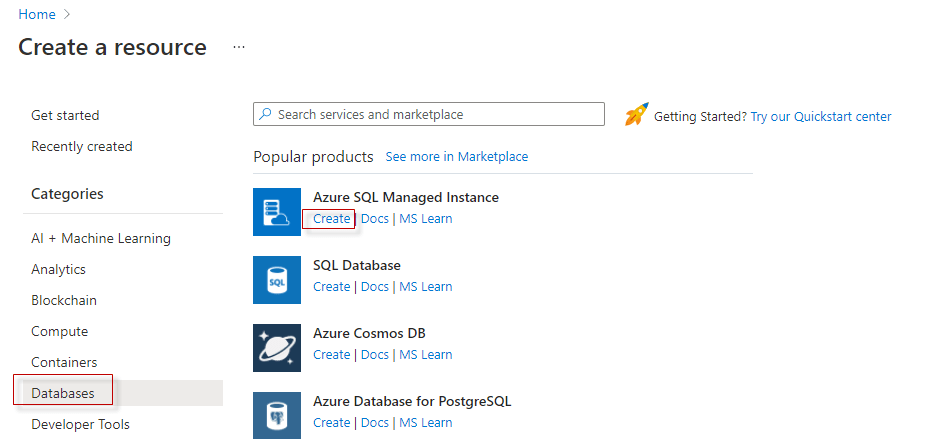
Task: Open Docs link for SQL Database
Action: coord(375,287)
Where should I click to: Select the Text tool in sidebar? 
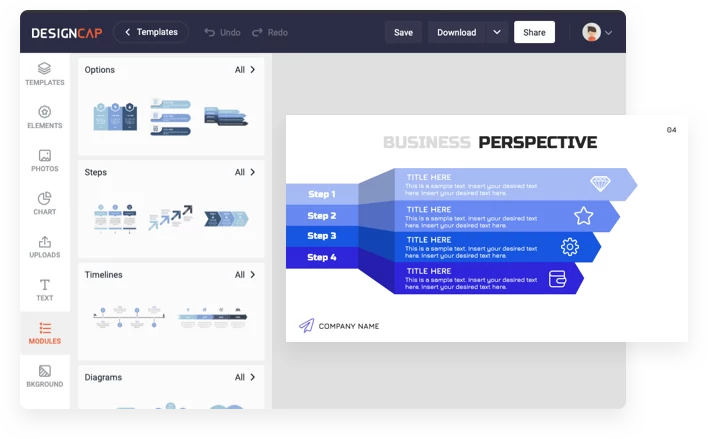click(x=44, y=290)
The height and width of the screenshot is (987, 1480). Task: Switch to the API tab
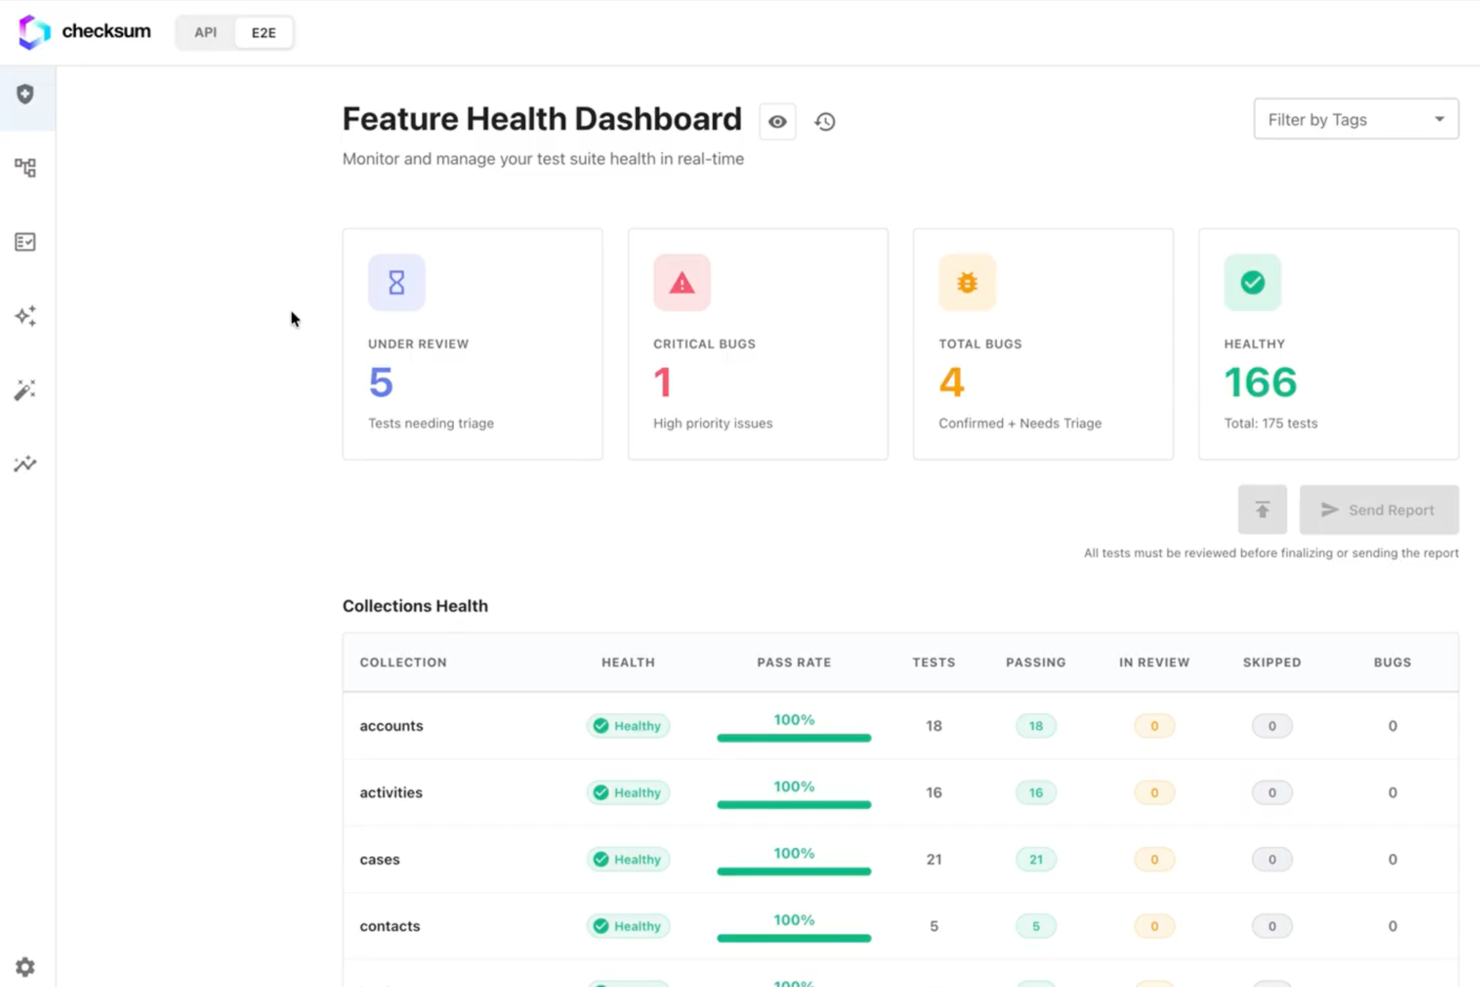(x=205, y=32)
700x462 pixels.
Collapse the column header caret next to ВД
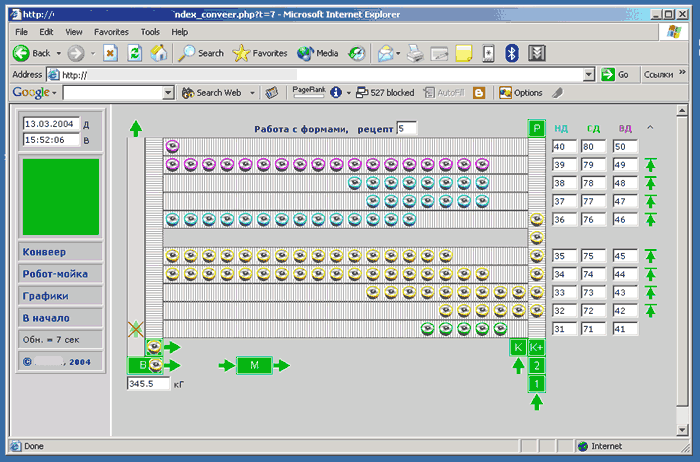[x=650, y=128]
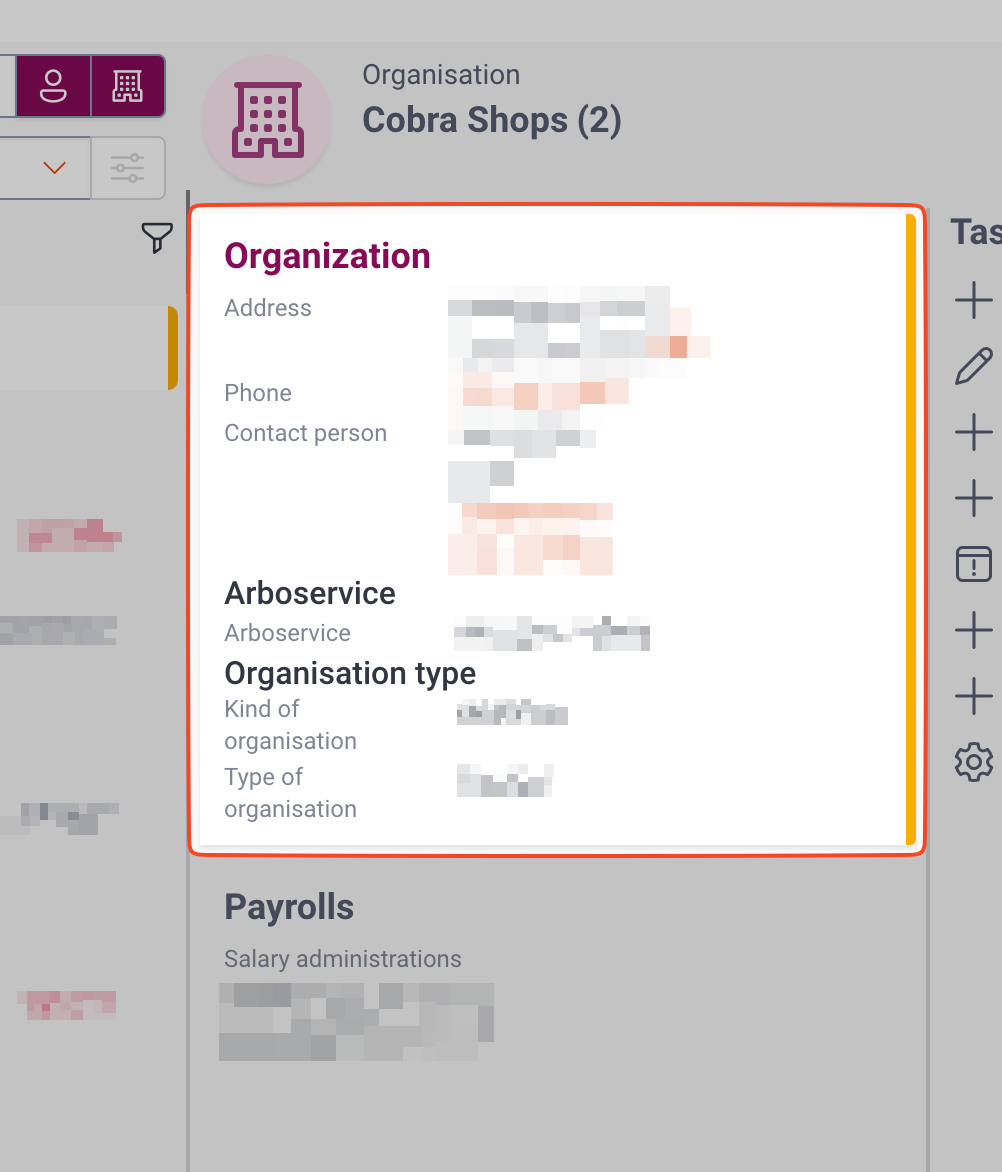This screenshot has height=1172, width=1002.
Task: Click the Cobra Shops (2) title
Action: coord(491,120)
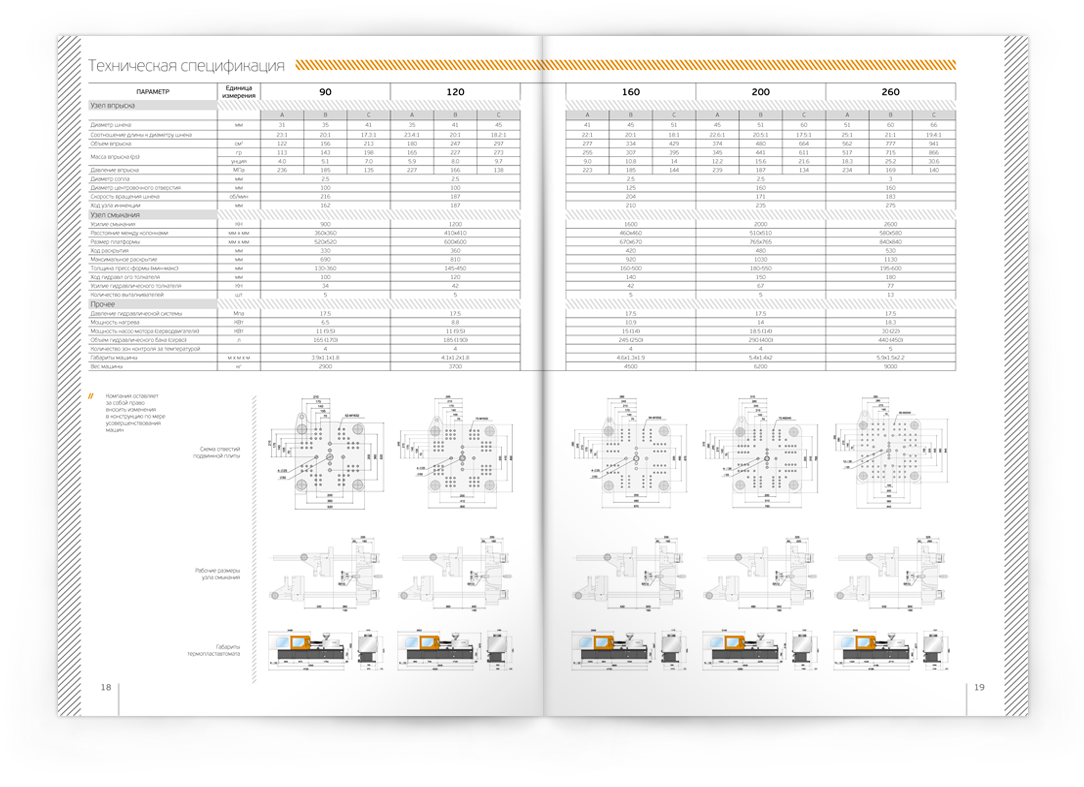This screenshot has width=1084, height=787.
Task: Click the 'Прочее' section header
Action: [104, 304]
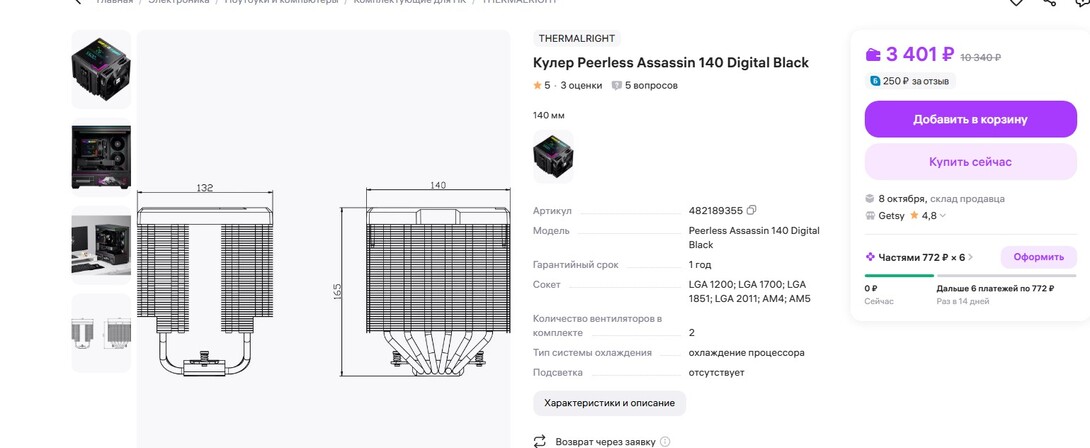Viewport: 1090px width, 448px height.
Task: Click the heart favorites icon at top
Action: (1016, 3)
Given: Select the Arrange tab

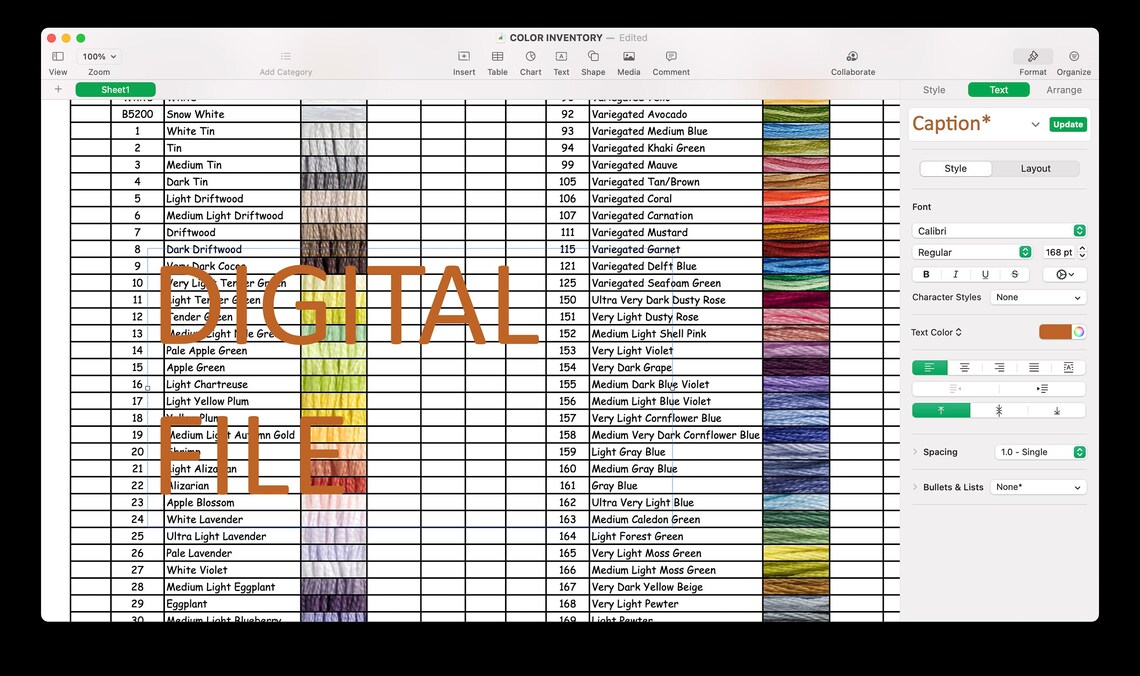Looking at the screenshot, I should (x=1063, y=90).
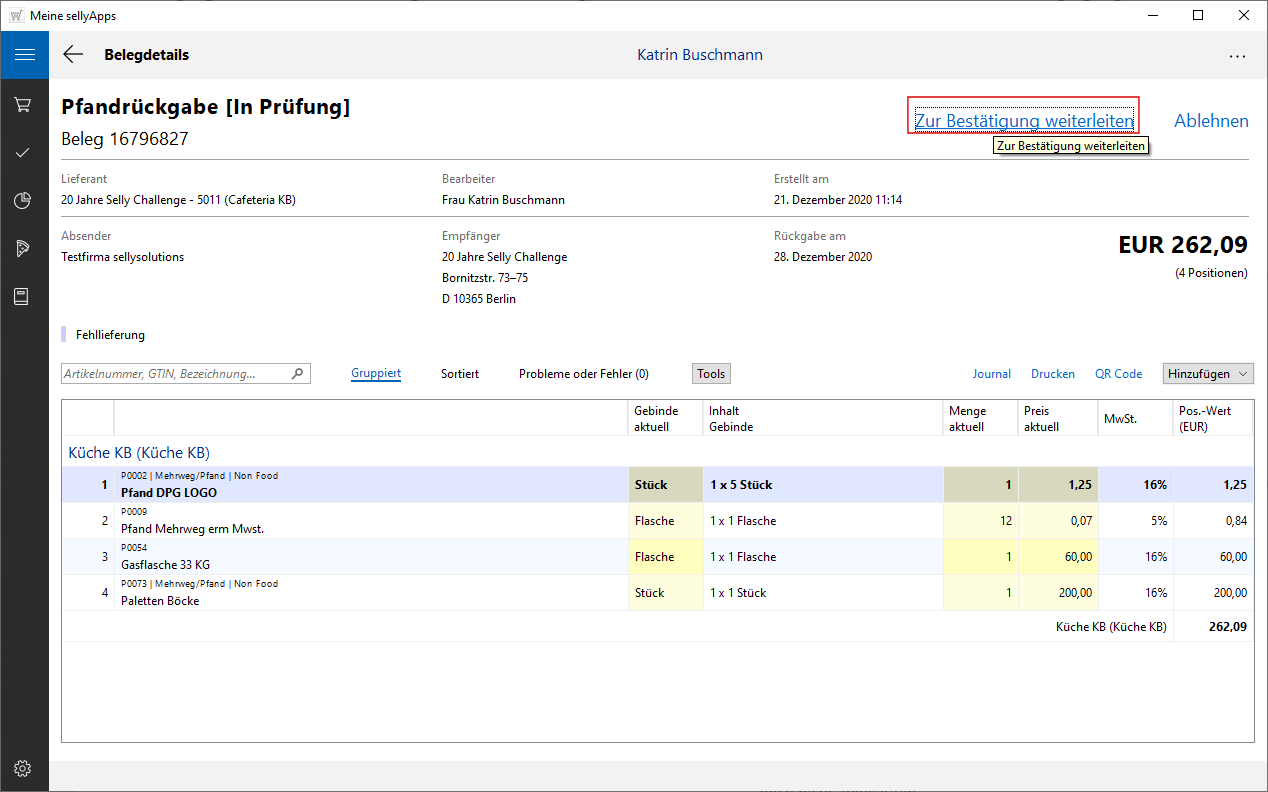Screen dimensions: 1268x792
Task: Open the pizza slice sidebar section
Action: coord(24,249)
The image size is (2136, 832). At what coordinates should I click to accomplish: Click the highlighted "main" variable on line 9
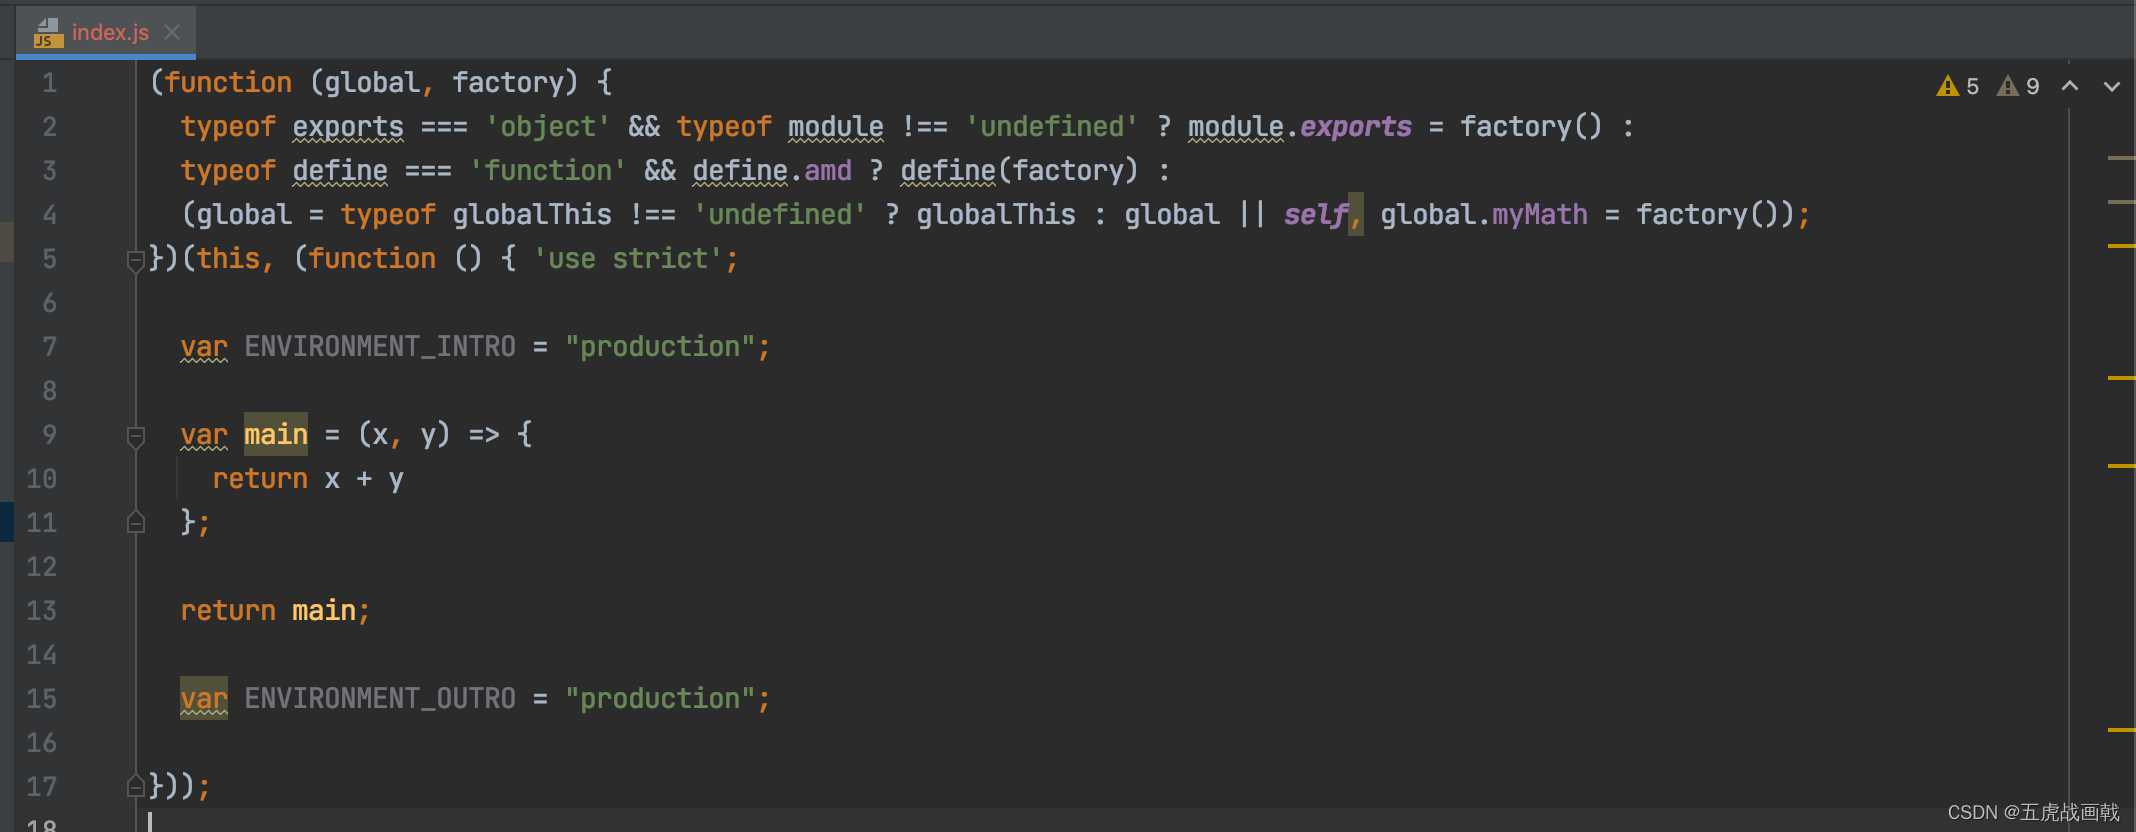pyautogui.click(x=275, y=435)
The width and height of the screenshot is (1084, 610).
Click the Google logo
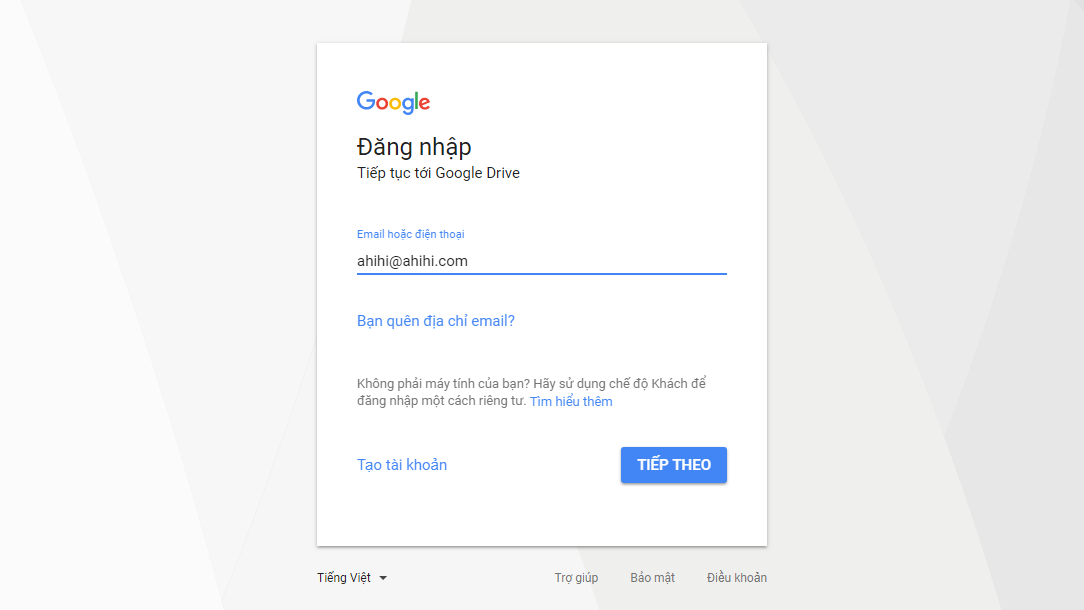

+===+

▸ Task to carry out:
From the line that holds "The image size" to the last line of the records, please copy each line exactly and nothing else. Pictures stay out.

▸ Answer box:
The image size is (2136, 832). At what coordinates should I click to accomplish: Click the highlighted "main" variable on line 9
pyautogui.click(x=275, y=435)
The width and height of the screenshot is (1084, 610).
Click the Google logo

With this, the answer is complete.